Up the street a cock crowed, a syllabled call. The night was changed by it, split like a black unearthly melon, opened, revealed, and utterly dark.
SHE BEGAN TO know what was to happen. The knowledge turned her thought, irrationally, to her country. America, she thought, far, far, vivid, asleep. This Europe, boundaried, immense in meaning now, throwing its signals brilliantly ahead.
She was pulled back by the sight of his face, brown and intent, Asiatic because of the set, half-smiling mouth. He took over le
adership, his strength was open in his body and his walk; the curious wide peasant’s face with the philosophic eyes pulled all attention to itself and to his meaning.
They climbed up the steps of the nearest car. His following face caught the filtered trainlight on its austere planes, the rough leather of the suitcase bulked on his shoulder. They started down the train, silent and moving slowly, stopping at each door, in search of a compartment.
The train was asleep. Through cracks at the drawn shades they could see the long bodies of sleepers, on all benches, at length tonight because now there was more room. Half of the train was at the schoolhouse; but the first-class compartments were all filled.
They reached Peter and Olive, who were almost asleep, and yawned luxuriously. “Come in—sleep here,” invited Peter.
Helen spoke levelly, as if she had known she would say this. “I’m going to look for a compartment, you should have the room—But will you keep the suitcase for me?
The German slung the bag up the shelf.
Helen went on. “When I find a place, I’ll call for it.”
“I’ll come,” said the German.
They said their good nights, and were in the corridor, in the night simplicity.

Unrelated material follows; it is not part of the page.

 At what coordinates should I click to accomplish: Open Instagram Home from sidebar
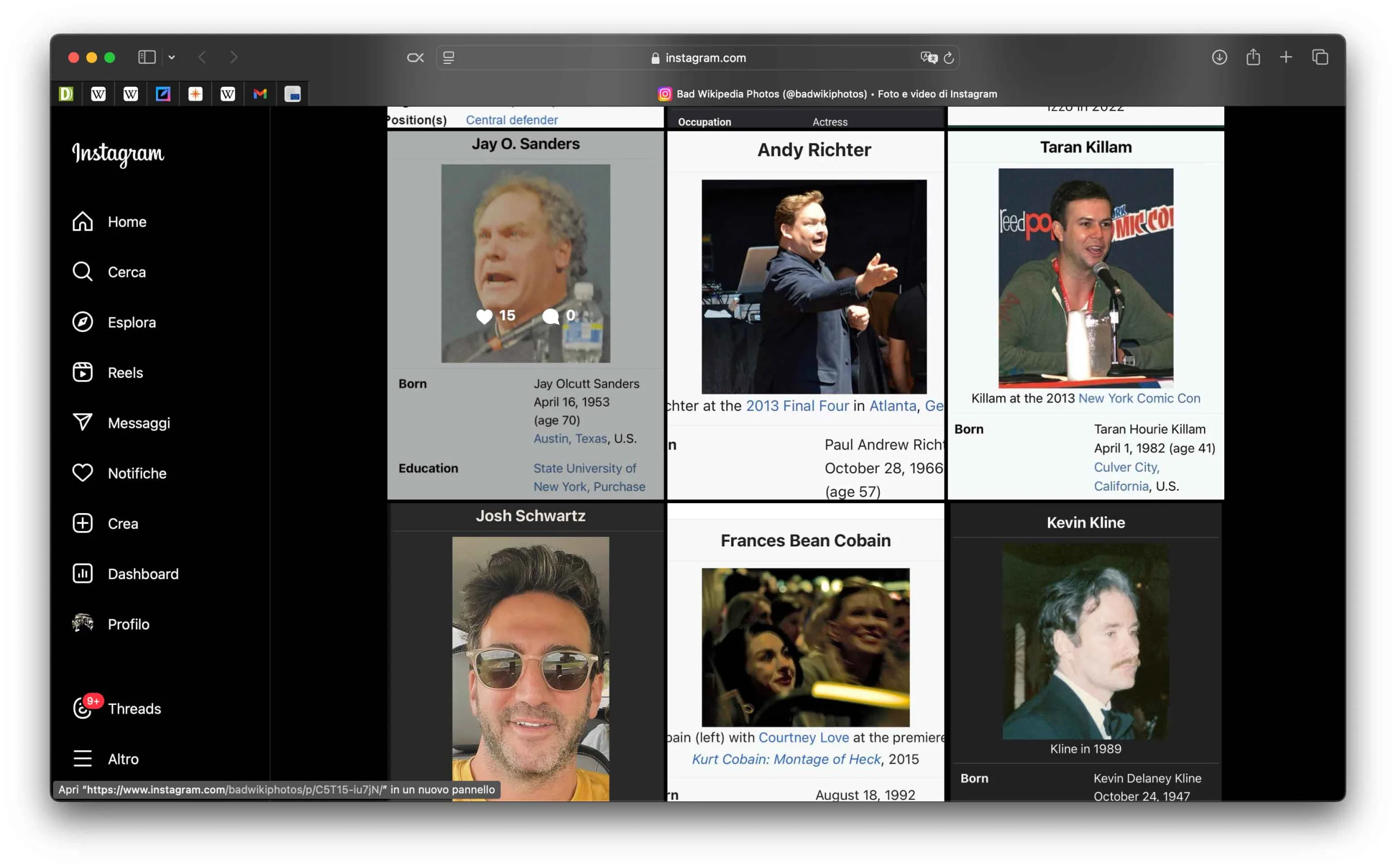click(x=109, y=221)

The German looked quietly at Helen.
“Good,” he remarked.
The compartment next to Peter’s was empty. From the lamp over the town’s name, blocked on the platform-sign, a ray fell over the upholstery.

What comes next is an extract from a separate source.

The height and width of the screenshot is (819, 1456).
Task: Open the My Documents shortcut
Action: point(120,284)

A wind carrying perfume and cold ran down the Pyrenees.
His face was cut wood. He stood aside to let her go into the compartment, and came after, sliding the door to.
She had walked across to the window, and half turned as he shut the door. Her hand came up toward the light-switch.

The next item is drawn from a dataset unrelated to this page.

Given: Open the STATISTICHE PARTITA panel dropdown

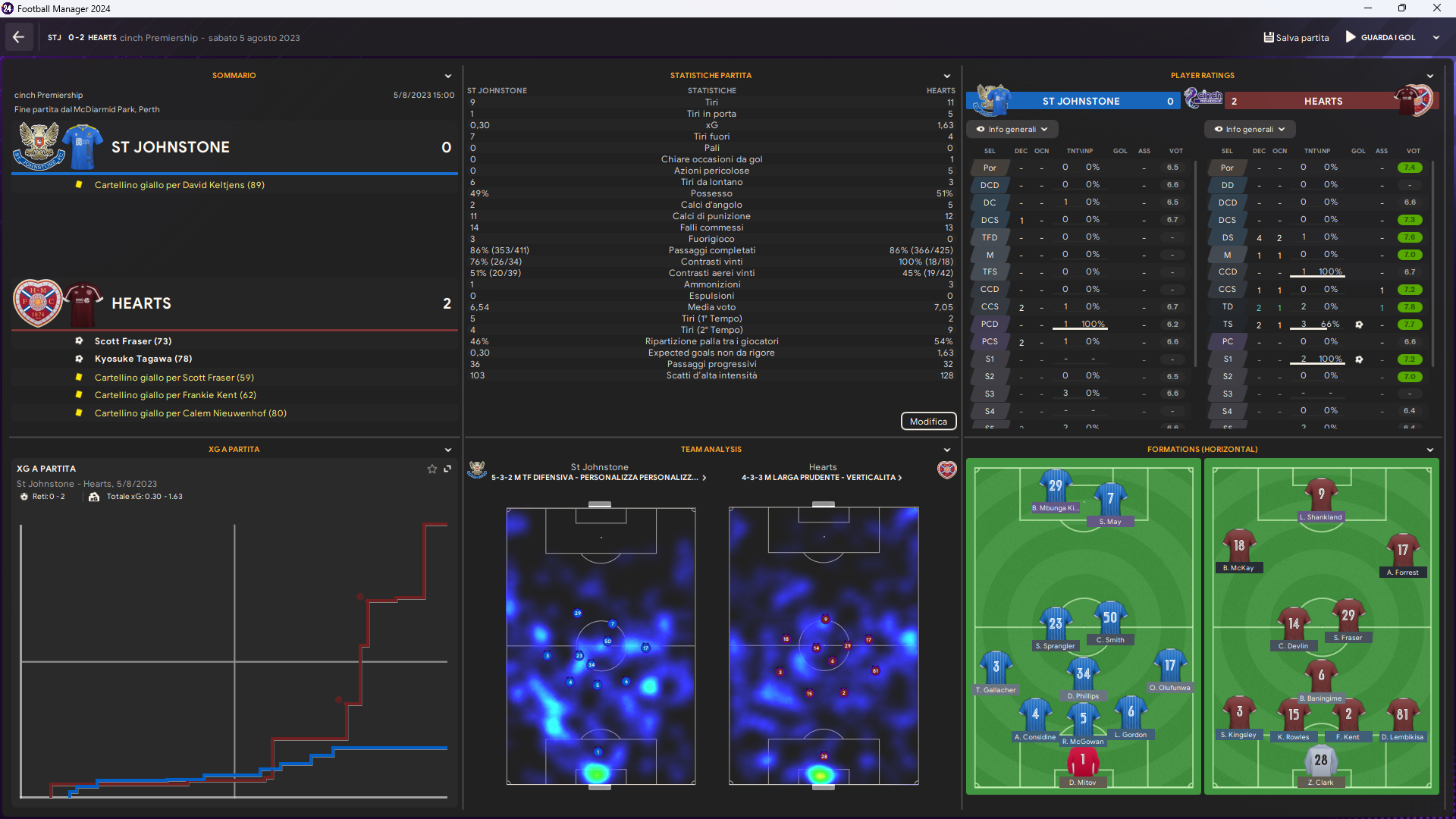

He met it, raised in air, and his other hand covered her breast. He swung her to him in a quick decisive motion, pivoting her through the small, black room to reach his mouth.
THE TORRENT, MOUNTAINS demand, steaming night, marvel-black, daring to sweep away, daring to answer, to announce, to find. A radio promulgation, night-manifesto. And the fierce country, blazed across the brain: urgent and cypressed, the granitic cliff, the shock of parent sea. The mouth, strong summer on the mouth.